Bok:  Since 2004 I have worked as a freelance consultant providing product and brand development which has included design, for much of the UK’s high street including Bravissimo, John Lewis, Rigby and Peller, Marks and Spencer, and Kalyani. These projects have included branded and private label development.

Image via Bare Neccesities

Holly:  How did you get into lingerie design? Why full bust bra design?

Bok: I worked in fashion since leaving college hundreds of years ago! And was asked to work on the design and development of a lingerie brand as part of a project for a large private label manufacturer.

This led to an unexplored interest in lingerie and swimwear. With a colleague and friend I worked until 2007 on launching branded lingerie and swimwear into the UK. We were fortunate enough to work with some amazing brands, both very well established and some brand new. It was one of the newer brands that I focused on from 2007. Kalyani was launched to fulfill a gap in the market for fashionable fuller bust lingerie and swimwear. I worked on development of the brand to fulfill the needs of our international customers. We grew the brand in a short time to a very successful business in the UK and Europe, and went into business with a large private label manufacturer in 2009.

I always think that full bust lingerie misses out on some of the fun and frivolity that you see in other areas of the industry and I really believe we shouldn’t need to sacrifice pretty for function!

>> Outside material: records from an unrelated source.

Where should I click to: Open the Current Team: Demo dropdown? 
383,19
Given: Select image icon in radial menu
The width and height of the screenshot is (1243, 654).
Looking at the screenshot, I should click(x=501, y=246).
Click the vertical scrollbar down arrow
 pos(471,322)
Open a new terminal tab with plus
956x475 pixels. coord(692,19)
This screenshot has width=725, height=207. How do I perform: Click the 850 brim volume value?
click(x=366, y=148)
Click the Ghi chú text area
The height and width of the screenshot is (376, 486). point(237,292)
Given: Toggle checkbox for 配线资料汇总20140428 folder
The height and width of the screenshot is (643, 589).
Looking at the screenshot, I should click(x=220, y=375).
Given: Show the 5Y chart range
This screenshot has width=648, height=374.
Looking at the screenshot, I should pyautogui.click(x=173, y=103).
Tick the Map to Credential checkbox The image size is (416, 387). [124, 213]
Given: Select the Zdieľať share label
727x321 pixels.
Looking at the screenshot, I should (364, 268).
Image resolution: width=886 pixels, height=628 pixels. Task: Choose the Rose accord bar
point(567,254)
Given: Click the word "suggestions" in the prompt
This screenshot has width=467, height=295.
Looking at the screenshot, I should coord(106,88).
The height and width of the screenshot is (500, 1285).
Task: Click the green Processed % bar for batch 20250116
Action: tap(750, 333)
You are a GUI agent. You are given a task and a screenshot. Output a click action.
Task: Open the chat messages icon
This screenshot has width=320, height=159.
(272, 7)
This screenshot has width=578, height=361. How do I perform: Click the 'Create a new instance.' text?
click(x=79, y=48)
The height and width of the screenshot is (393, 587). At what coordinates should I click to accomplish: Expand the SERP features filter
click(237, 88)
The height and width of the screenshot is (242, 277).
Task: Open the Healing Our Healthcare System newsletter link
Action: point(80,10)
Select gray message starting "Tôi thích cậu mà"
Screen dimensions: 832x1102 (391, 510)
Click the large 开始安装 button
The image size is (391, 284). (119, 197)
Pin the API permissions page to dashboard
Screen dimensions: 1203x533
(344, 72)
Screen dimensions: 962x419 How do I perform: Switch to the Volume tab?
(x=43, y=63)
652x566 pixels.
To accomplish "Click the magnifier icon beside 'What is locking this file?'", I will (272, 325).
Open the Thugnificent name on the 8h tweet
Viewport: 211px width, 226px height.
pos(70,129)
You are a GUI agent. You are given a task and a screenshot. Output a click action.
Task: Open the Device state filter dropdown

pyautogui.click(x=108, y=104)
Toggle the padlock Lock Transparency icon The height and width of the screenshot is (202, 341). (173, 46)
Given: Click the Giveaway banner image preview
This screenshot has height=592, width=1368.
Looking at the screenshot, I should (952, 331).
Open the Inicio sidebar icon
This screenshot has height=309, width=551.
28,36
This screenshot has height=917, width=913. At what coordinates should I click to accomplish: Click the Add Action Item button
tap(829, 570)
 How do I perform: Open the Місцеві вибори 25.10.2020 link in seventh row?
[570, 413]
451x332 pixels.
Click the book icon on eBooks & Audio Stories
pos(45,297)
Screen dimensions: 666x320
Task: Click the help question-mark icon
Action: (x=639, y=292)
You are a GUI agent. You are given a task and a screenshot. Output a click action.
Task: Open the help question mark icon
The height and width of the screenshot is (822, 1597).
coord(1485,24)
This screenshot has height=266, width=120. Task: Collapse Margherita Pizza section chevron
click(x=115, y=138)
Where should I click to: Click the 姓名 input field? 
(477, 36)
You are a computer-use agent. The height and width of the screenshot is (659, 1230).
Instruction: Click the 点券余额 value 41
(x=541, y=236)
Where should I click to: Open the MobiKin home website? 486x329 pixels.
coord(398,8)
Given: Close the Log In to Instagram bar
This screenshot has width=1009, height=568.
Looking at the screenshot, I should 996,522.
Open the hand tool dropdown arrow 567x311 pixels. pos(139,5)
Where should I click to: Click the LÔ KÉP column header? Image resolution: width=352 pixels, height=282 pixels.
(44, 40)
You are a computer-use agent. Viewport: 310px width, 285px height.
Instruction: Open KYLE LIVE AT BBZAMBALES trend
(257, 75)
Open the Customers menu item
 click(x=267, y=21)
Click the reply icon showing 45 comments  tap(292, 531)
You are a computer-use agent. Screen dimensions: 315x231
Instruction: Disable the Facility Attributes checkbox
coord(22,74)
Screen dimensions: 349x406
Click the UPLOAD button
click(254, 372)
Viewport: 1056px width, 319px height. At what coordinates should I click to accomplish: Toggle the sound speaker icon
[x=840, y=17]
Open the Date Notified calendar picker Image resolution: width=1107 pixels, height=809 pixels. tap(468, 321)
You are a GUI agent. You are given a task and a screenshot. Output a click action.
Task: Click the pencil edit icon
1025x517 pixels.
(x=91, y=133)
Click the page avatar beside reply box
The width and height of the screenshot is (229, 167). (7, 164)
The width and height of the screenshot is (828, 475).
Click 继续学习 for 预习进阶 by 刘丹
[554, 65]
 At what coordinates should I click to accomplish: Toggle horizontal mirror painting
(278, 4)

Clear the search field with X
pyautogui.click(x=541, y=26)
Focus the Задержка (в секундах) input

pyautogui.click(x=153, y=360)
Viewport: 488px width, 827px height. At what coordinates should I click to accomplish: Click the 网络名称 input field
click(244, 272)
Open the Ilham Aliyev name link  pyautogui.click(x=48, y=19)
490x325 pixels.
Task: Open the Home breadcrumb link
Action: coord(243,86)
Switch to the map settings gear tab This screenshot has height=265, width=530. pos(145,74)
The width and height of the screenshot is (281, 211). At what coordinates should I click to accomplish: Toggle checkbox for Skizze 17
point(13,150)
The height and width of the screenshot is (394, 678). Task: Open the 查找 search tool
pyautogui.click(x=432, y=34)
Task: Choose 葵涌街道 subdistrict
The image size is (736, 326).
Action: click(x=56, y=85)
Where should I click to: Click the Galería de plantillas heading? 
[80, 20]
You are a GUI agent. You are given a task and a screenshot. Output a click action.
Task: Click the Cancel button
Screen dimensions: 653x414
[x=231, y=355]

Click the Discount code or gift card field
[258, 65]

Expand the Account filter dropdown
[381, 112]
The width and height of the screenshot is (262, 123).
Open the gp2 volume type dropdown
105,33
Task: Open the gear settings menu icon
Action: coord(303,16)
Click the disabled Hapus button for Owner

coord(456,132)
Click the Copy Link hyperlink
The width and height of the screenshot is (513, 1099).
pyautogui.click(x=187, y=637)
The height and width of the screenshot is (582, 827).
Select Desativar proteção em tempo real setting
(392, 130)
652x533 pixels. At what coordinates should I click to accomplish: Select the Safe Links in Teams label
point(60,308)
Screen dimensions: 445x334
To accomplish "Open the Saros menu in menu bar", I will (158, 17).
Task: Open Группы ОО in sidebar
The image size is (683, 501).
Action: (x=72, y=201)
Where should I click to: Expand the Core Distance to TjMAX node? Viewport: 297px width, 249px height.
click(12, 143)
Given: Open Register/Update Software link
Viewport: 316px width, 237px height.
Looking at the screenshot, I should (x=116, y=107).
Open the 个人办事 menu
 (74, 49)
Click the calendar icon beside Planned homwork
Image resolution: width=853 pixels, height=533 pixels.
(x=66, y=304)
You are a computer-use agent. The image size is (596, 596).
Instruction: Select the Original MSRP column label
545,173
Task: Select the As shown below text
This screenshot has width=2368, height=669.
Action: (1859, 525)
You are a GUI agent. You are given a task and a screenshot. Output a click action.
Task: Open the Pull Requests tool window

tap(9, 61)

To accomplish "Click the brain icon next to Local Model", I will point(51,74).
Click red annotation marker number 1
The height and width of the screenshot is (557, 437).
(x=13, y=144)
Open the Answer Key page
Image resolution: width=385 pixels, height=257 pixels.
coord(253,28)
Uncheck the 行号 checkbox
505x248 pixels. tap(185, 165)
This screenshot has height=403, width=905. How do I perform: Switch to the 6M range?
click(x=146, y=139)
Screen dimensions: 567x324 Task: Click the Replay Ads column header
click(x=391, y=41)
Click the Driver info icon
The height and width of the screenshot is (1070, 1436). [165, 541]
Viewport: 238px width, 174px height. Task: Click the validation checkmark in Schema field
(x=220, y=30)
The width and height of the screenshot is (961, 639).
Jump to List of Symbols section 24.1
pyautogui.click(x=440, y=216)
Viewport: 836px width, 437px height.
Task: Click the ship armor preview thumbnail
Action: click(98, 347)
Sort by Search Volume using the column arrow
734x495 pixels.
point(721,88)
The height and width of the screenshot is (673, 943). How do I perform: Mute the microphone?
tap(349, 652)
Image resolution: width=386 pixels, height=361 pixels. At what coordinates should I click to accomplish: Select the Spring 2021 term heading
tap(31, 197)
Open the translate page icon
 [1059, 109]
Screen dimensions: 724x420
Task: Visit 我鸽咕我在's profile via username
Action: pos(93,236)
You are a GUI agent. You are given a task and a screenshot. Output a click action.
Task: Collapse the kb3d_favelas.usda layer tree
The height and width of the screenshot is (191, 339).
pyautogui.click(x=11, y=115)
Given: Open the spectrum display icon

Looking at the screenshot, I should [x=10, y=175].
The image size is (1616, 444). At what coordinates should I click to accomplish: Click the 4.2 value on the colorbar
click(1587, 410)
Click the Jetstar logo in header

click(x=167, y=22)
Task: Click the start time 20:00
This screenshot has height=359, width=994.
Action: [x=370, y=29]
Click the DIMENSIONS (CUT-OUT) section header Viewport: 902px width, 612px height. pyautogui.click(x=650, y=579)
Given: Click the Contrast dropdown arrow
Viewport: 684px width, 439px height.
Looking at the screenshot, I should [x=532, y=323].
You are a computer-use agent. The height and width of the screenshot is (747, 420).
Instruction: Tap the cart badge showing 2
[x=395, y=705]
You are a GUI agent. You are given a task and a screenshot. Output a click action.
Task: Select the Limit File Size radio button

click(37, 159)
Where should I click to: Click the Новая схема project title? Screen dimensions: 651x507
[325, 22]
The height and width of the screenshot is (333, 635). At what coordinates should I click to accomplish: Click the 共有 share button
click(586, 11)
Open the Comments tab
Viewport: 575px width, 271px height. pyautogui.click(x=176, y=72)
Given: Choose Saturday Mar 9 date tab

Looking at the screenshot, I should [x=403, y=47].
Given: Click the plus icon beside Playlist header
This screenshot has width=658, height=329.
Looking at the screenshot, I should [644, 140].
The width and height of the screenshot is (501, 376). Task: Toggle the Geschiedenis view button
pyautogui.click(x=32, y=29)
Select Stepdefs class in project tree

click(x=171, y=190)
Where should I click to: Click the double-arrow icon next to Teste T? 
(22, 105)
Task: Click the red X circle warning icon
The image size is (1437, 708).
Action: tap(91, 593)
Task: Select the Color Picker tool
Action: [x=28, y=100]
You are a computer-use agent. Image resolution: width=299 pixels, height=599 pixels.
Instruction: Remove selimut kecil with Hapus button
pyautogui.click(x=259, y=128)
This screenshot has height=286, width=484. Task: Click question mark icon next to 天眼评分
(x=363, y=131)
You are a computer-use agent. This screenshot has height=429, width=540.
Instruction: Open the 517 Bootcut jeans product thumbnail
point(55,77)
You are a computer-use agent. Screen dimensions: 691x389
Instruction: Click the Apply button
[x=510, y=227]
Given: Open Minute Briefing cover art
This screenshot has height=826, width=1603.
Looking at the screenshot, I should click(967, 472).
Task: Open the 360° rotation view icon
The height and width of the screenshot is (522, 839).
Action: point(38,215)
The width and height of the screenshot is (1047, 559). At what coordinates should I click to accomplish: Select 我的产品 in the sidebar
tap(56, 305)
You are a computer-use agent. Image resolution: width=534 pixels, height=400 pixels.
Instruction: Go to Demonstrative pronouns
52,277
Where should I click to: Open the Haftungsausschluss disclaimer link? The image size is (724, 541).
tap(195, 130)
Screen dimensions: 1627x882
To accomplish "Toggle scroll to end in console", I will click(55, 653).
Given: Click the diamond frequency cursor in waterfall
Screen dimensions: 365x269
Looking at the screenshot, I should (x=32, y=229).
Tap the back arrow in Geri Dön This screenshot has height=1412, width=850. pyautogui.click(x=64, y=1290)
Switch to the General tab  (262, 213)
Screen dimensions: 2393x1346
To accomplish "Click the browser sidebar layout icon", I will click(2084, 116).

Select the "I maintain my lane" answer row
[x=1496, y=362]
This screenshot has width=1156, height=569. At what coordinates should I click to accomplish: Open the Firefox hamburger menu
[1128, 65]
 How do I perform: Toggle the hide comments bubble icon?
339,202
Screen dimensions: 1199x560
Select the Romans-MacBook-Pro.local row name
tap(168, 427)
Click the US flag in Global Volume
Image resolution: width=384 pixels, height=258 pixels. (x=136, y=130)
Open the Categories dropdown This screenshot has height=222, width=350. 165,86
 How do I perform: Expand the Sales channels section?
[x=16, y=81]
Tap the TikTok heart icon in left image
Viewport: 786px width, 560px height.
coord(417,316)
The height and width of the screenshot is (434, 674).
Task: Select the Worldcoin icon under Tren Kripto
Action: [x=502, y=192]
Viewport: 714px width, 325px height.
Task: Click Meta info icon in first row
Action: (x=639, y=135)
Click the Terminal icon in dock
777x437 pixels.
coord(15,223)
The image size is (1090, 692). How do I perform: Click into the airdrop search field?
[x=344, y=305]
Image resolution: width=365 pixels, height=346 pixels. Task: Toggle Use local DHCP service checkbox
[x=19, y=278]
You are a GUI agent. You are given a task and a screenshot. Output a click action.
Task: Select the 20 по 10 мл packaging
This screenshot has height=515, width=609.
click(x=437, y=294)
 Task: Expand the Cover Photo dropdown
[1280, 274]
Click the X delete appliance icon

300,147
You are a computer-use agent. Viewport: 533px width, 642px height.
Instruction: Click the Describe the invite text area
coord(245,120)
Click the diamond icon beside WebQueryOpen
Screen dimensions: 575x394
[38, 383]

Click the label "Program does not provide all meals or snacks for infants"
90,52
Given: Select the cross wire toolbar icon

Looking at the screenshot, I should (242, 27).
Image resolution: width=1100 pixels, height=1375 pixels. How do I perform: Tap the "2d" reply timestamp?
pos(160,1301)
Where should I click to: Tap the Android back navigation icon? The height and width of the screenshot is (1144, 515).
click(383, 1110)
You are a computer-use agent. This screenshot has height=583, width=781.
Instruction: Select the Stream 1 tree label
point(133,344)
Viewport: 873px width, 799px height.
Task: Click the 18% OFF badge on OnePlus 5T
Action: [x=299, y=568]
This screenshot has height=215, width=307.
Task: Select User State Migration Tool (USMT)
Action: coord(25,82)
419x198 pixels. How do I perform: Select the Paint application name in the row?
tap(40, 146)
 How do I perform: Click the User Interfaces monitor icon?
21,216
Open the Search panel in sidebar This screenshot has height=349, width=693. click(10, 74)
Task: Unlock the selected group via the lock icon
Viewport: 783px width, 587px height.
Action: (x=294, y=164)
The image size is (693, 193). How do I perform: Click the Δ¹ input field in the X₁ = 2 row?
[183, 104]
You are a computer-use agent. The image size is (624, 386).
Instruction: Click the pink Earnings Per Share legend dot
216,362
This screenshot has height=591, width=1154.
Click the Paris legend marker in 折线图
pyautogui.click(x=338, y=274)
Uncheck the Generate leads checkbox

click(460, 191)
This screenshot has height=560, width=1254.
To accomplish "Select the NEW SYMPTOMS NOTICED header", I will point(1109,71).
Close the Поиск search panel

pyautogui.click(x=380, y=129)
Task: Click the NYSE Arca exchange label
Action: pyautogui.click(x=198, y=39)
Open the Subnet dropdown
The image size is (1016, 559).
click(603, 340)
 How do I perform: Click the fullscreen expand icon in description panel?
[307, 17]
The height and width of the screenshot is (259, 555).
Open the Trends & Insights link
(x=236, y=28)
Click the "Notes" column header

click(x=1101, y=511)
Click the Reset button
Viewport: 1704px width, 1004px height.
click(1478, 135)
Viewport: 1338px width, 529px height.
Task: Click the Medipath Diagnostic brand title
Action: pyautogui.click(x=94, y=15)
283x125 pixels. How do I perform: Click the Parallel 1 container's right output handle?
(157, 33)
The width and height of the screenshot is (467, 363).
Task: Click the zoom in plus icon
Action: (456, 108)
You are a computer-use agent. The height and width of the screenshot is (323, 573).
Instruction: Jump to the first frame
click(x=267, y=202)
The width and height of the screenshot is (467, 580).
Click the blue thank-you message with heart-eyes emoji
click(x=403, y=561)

Image via Bare Neccesities

Holly: What are the challenges when thinking about designing unique yet supportive full bust bras? How do you approach designing a new line? How much do you control the process and how much input do your clients have?

Bok: As Director of Brand Development for Claudette I have had a lot of input into the overall brand and product. From my very first conversation with Robin Levitt (the president of Claudette) I expressed a definite interest to work in fuller bust lingerie as it was something I have had very recent experience of, and was an underserved area in the US I felt. Luckily Robin felt exactly the same way, and so Claudette was born! Although, Robin was very careful to make sure we are as inclusive as possible in our size range, and cater for smaller busted girls as well. We currently offer A to G cups with all the in-betweens.

As 36DD I am a full busted customer, and so, my first thought is always ‘what would I like?!’ I definitely wanted (needed?!) neon, sheer mesh bras and I know I wanted them in every colour!

Claudette launched to market in August last year, and so our first two seasons have had very little outside input as we only started delivering to customers in November 2011. We are fortunate enough to have grown a solid customer base in our first year, and definitely talk to our customers now to find out what they’d like to see from Claudette.

Full bust bras come with their own challenges, and so we have spent a great deal of time and effort on our fit and the function of all our bras. Mindful that we were launching the product to a US customer who is not used to feeling completely constrained by their bra (as in the UK – although there does seem to be a move away from that feeling slightly) we were careful to use a slightly softer wire so that bra offers support whilst being comfortable.

I try to make Claudette collections fun and wearable. I want women of all ages and as many sizes as possible to be able to buy a great looking bra that doesn’t cost a fortune, and doesn’t look like a bra their grandmother might wear!

Image via Bare Neccessities

Holly: What would you like to see more of in the full bust market? What areas do you feel are underserved? What areas do you feel are over saturated?

Bok: I think customers are looking for something fresh and new and so if we can continue to offer that there will always be a place for Claudette in the full bust market. The UK market is much more saturated than your market, but I think the US is quickly catching up. I think a lot of the existing product in the market either feels a bit fussy or is totally functional and utilitarian. I’d like to see a beautiful contemporary full bust collection that is clean and modern, affordable but exquisitely made and appealing to women of all ages.

Thanks for chatting with me, Bok!

So readers, go ahead and tell me: what would you like to see in your ideal full bust bra collection?